»»

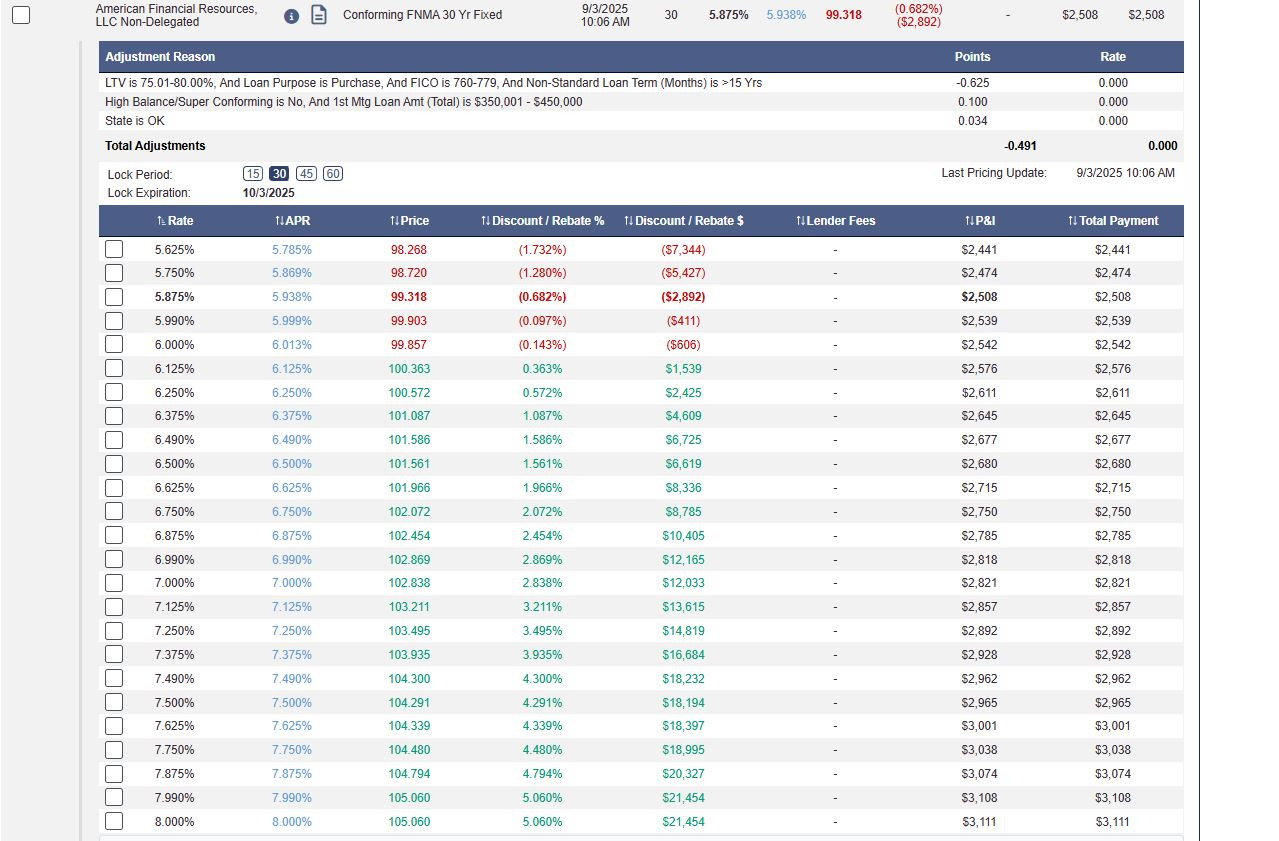Click the 7.000% APR link
Screen dimensions: 1279x841
coord(292,583)
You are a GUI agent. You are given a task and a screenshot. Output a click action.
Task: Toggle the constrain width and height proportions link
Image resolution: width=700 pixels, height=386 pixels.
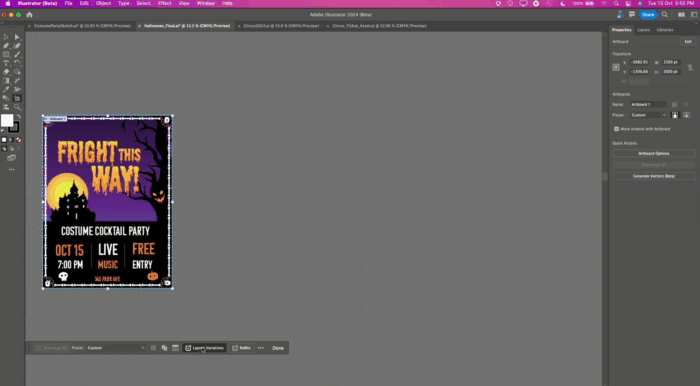pyautogui.click(x=690, y=67)
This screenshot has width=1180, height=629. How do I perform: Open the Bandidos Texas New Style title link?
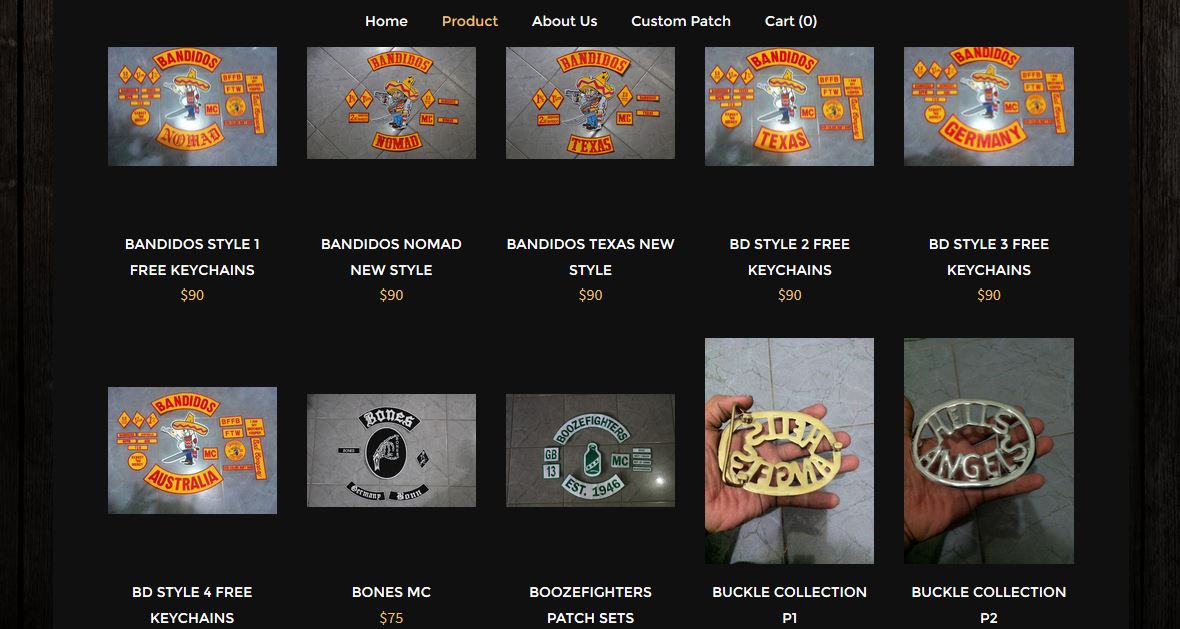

««

Set out the material above as a numbered list with one item per line, skipping any blank lines and leaving the pictures out.

1. Click the 7.000% APR link
2. Screen dimensions: 1279x841
3. coord(292,583)
4. You are a GUI agent. You are given a task and a screenshot. Output a click action.
5. Task: Toggle the constrain width and height proportions link
6. Image resolution: width=700 pixels, height=386 pixels.
7. pyautogui.click(x=690, y=67)
8. This screenshot has width=1180, height=629. How do I perform: Open the Bandidos Texas New Style title link?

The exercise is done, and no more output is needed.